The Institute of Waste Management of Southern Africa (IWMSA) gives helpful tips and insight on what should be left out of the dustbin.
“There are various waste streams and most of them are appropriate for recycling. By seeing waste as a resource, we can help protect virgin materials and aim to create a circular economy where very little waste is generated,” says Prof Suzan Oelofse, President of the IWMSA.
A nifty website for all those interested in being environmentally friendly is MyWaste. Founder of MyWaste, Mark Gibson elaborates, “It all comes down to knowing the different waste materials and what should be done with it.
The website enables residents to select the waste they want to recycle. We then provide them with a list of their nearest recyclers and buy-back centres in their area.”
Oelofse and Gibson explore the most common waste streams below and the best course of action to keep it out of landfill sites:
“Car batteries are recyclable.
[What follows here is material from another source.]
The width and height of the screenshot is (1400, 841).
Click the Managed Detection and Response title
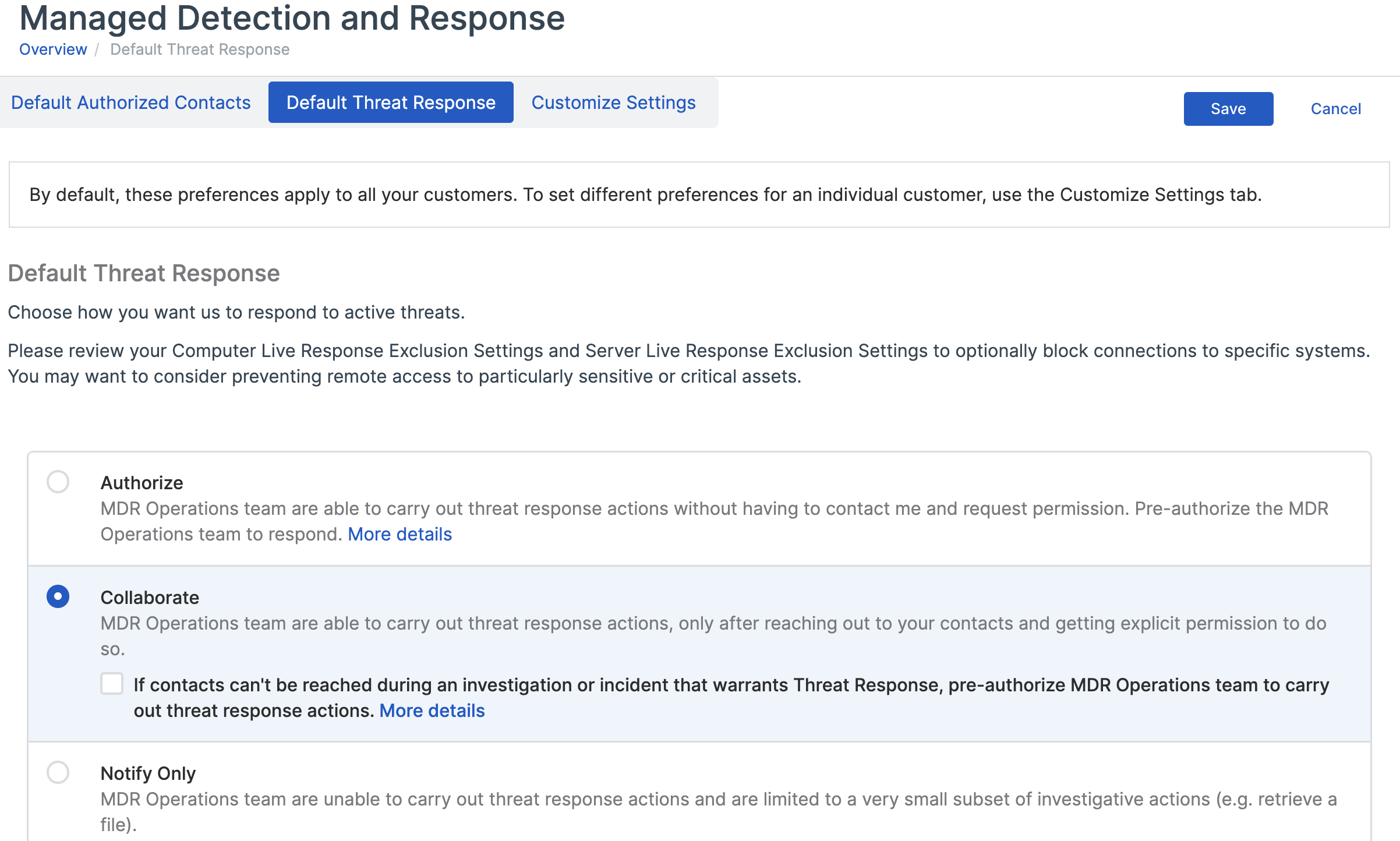292,17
Alkaline batteries are not often recycled and should be disposed of as a hazardous material. The best option would be to switch to rechargeable nickel-cadmium batteries, which are widely recycled after their lifespan,” guides Gibson.
Oelofse states that nearly all cans and tins can be recycled. “These include: food cans, aluminium cans, paint tins, steel beverage cans, oil cans and aerosol cans. Just make sure that it is clean!”
Electronic waste (E-waste)
E-waste is anything that operates from a power source (electricity or batteries) and includes computers, phones, household appliances and light bulbs, to name a few. “E-waste contains hazardous materials such as mercury and should not be disposed of at landfill. A lot of supermarkets collect e-waste for recycling, such as old bulbs and batteries,” mentions Gibson.
Another common waste stream in the dustbin – food waste. Old scraps of food and even garden waste can easily be composted at home.
“Most glass containers can be recycled, no matter the colour. Glass bottles do not need to be separated by colour, however it is advisable that the lids are removed,” advises Oelofse. Glass and break-ware items that can’t be recycled include: computer and television screens, light bulbs, car headlights, laboratory glass, windscreens, window glass, crystal and opaque drinking glass, mirrors, heat-resistant ovenware, ceramics and clay pots.
All used oil can be recycled and includes hydraulic oil, gear oil and engine oil.
Paper is another widely accepted waste stream for recycling and includes: newspapers, magazines, office paper, cardboard boxes and pamphlets.
Many plastic materials can be recycled. Gibson advises that bottle caps and lids are removed from plastic packaging. “The recyclability of this waste stream depends on the equipment of recyclers and what the lid is made of.”